The water was hot, refreshing, blissful. Ahsoka tilted her head back, allowing herself to luxuriate in it. Grabbing a loofah, she located a bar of complimentary soap in a ridge in the shower door, still in its wrapper, and tore it open. She began scrubbing at her head-tails first, realizing that the smell of vomit probably wasn't that bad, but happy to be getting clean anyways. She closed her eyes as the water pulsed over her, the sound rhythmic, almost hypnotic. It had been a long night. Maybe it'd be okay if she just ... drifted off ... just for a ... moment ...
"Aaahh! Master, I asked you not to flush!" she screamed as the water turned unexpectedly icy. She pulled open the curtain, still keeping her important bits carefully concealed. "You're such a jerk," she cried, glaring at Anakin, who was, as usual, not taking her even remotely seriously.
"Heh," he giggled, "Your head is all foamy." He propped his elbow on the rim of the toilet bowl and rested his head on his hand, and it would have been cutely inquisitive, Ahsoka thought, if he didn't have a string of vomit running down his chin. "You... you don't even have hair!" Anakin added, as if he'd just come to understand the very nature of the universe.
Ahsoka closed her eyes for a moment and took a deep breath. "Don't. Do that. Again." She wished she were controlled enough in the Force to give her Master a sleep suggestion. When this was over, she'd have to bring it up. With someone other than Anakin or Obi-Wan. Maybe Master Windu would take pity on her...

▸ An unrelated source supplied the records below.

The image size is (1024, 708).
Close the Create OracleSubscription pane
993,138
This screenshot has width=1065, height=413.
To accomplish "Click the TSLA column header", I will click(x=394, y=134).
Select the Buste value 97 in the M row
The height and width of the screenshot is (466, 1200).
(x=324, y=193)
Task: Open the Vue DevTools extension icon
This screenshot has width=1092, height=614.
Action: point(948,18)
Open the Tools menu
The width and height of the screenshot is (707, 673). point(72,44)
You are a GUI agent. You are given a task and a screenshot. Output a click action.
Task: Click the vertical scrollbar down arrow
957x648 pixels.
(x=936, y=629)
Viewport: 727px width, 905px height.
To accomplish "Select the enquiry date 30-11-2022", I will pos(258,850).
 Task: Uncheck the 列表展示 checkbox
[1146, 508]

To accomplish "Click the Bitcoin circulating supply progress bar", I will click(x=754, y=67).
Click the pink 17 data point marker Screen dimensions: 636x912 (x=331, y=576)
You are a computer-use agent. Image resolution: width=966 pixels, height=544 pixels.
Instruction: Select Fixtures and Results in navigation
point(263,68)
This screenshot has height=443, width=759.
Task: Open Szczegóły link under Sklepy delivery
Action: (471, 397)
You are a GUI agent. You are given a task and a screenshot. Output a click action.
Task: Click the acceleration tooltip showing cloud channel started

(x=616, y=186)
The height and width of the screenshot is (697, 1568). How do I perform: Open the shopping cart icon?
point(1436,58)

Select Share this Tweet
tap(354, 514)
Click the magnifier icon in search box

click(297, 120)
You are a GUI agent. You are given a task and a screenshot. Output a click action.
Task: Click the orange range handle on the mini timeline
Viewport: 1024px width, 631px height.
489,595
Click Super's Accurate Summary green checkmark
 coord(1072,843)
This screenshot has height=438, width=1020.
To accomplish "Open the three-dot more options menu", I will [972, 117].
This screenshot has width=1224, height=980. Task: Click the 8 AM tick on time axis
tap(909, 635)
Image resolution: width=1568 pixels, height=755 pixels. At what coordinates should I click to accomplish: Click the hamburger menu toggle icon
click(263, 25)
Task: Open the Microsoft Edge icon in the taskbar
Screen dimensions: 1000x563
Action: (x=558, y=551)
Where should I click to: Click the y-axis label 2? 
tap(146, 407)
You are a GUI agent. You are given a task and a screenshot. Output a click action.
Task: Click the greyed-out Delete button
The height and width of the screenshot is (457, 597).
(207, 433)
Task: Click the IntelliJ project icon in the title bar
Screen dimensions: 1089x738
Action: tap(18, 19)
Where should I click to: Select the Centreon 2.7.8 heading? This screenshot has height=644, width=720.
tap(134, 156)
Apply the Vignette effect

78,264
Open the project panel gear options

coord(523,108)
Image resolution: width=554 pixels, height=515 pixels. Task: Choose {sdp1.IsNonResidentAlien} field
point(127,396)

"M'not a youngling, *youngling*," Anakin replied, his elbow slipping and sending him head-first towards the floor.
"Could have fooled me," Ahsoka snapped back. A sudden wave of fatigue washed over her. She tugged the shower curtain closed without another word, finishing her shower with perfunctory quickness, rather than relaxing the way she had been. "Can you hand me a towel?" she asked, extending a hand between the wall and the curtain. She made grabbing motions to indicate haste. Eventually, soft, white cloth was thrust into her hand. "Thank you," she said curtly, and began drying herself off. Anakin hummed to himself - well, to someone, anyway - his eyes half-closed as he swayed a little in place. He looked like an oversized youngling, and Ahsoka found herself taking vague pity on him for it.
"Come on, Sky Guy," she said, begrudgingly extending a hand. Anakin took it. "Oof," Ahsoka gasped, not expecting quite so much heft. Her Master was all gangly limbs and unruly hair - it didn't seem possible that he was that heavy. Then again, he wasn't exactly helping her out here.
It was as if each of his limbs had developed a very separate and distinct consciousness, none of which was interested in working with any of the others. "Are you... what..." He seemed to be having trouble figuring out what Ahsoka was trying to do - namely, get him into bed with a minimum of effort - and was making an impressive effort to go in the exact opposite direction of where she was guiding him. "Obi-Wan..." Anakin whispered thickly, bowing his head, as if in mourning.
"Bed time, Master." Ahsoka attempted once more to push her Master towards the bed and, hopefully, sleep she was surprised hadn't come yet.
Anakin tumbled onto the bed, finally, and she pulled off his boots. "When you sober up," she informed him sternly, "we're going to have a *long talk*." The only response she got was a soft snuffling from Anakin and a shout of ecstasy from the other room. "I want to go home," she said to herself softly, draping a blanket over him and settling herself on the floor, preparing for a long, sleepless night.